P/1 - Quantos anos ela tinha?
R - Ela ficou um ano e seis meses no lar.
P/1 - O lar é o que, dona Nair?
R - O lar é o que acolhe as crianças de pais e mães que não cuidam.
P/1 - Ela (inint) [00:47:20] resolveu ir para lá. Mas a senhora não estava cuidando dela, estava bebendo?
R - Não estava, eu estava bebendo muito. Mas não deixava faltar nada para ela, sabe?
P/1 - Sim.
R - Eu não me lembro, não recordo. Parece que ela brigou comigo e eu fui bater nela. Ela foi no Conselho Tutelar. Eu não pergunto, sabe? E eu não recordo. Eu sei que ela foi no lar, no educandário das crianças. Ela foi lá. Demorou um tempão para eu a ver depois que ela foi lá. Eu comecei a beber mais ainda.
P/1 - Quanto tempo foi isso, Nair, que ela foi para lá?
R - Ela foi para lá dia sete de abril do ano passado. Dia sete de abril, agora, fez um ano que ela estava lá. Eu fui internada em Adamantina. Fiquei internada lá por um bom tempo. Acho que dois meses, por aí. Não lembro, não tenho recordação das datas, mas lembro que fui internada e que foi a mulher do meu filho que me internou. Eu lembro que eu estava em casa e já não aguentava mais andar. Para eu andar, tinha de andar escorada na mesa. Tremia, tremia, porque eu não comia, não bebia nada, só bebia pinga. Pinga pura. Ela falou assim para mim: “vou te levar no médico”. Eu lembro que ela falou assim: “você vai?”. Eu falei: “vou”. Mas eu não sei de que jeito ela me levou no médico, que médico que eu passei, que jeito que cheguei na UPA. Eu não sei, não lembro.
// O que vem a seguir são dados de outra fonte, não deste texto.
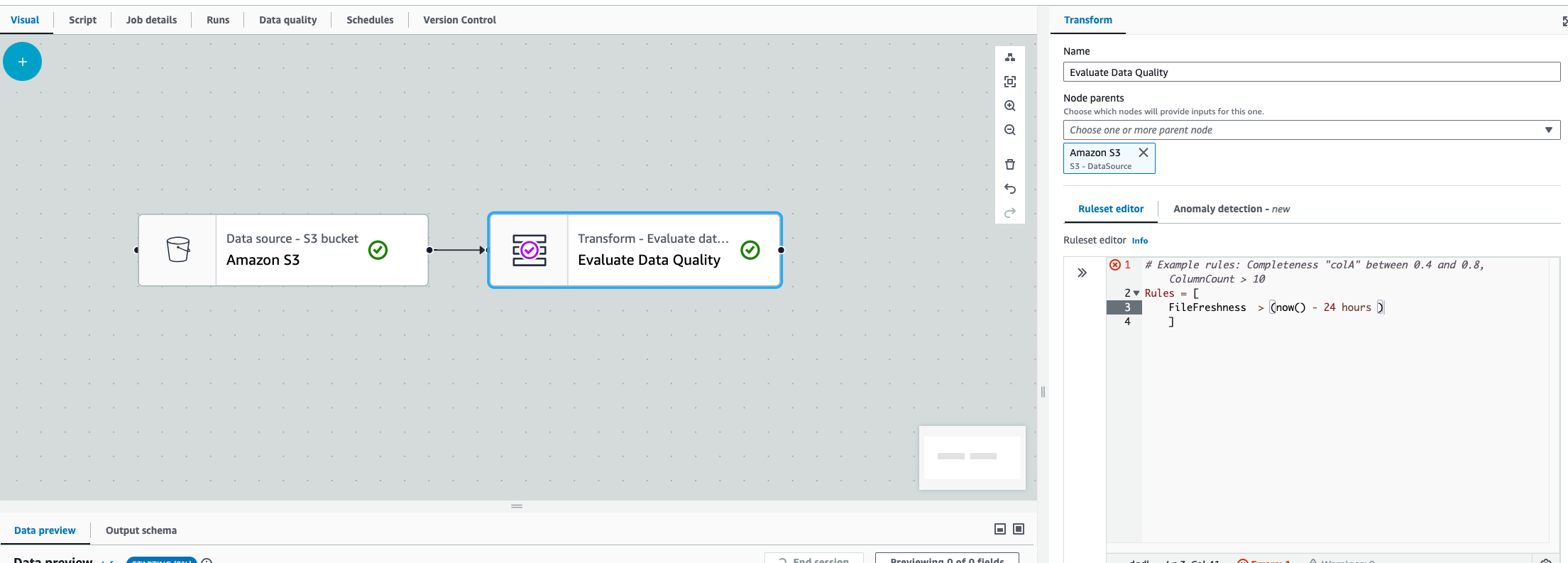Switch to the Anomaly detection tab
This screenshot has height=563, width=1568.
1231,209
P/1 - Mas ela acompanhava a senhora nesse grupo de dependentes químicos que a senhora já estava participando?
R - Quem?
P/1 - A sua irmã que hospitalizou a senhora.
R - Não, a minha cunhada.
P/1 - A sua cunhada.
R - Não, foi assim: esse grupo de dependente ninguém me encaminhou. Eu ia sozinha.
P/1 - Mas ela sabia que a senhora já frequentava esse grupo.
R - Sabia, porque eu ia sozinha mesmo. Eu ia lá, conversava com a Fátima, vinha embora. Fui ao médico. “Eu não vou tomar esses remédios porque eu vou morrer”. Não tomei. Deixei na gaveta. Eu lembro que passou o tempo. Eu não tenho recordações de quando eu bebia, do que acontecia. Eu não tenho. Eu bebi demais. Eu lembro que eu levantava de manhã e não via a hora de clarear para beber alguma coisa. E eu bebia. Só que eu bebia e quase morria de vomitar.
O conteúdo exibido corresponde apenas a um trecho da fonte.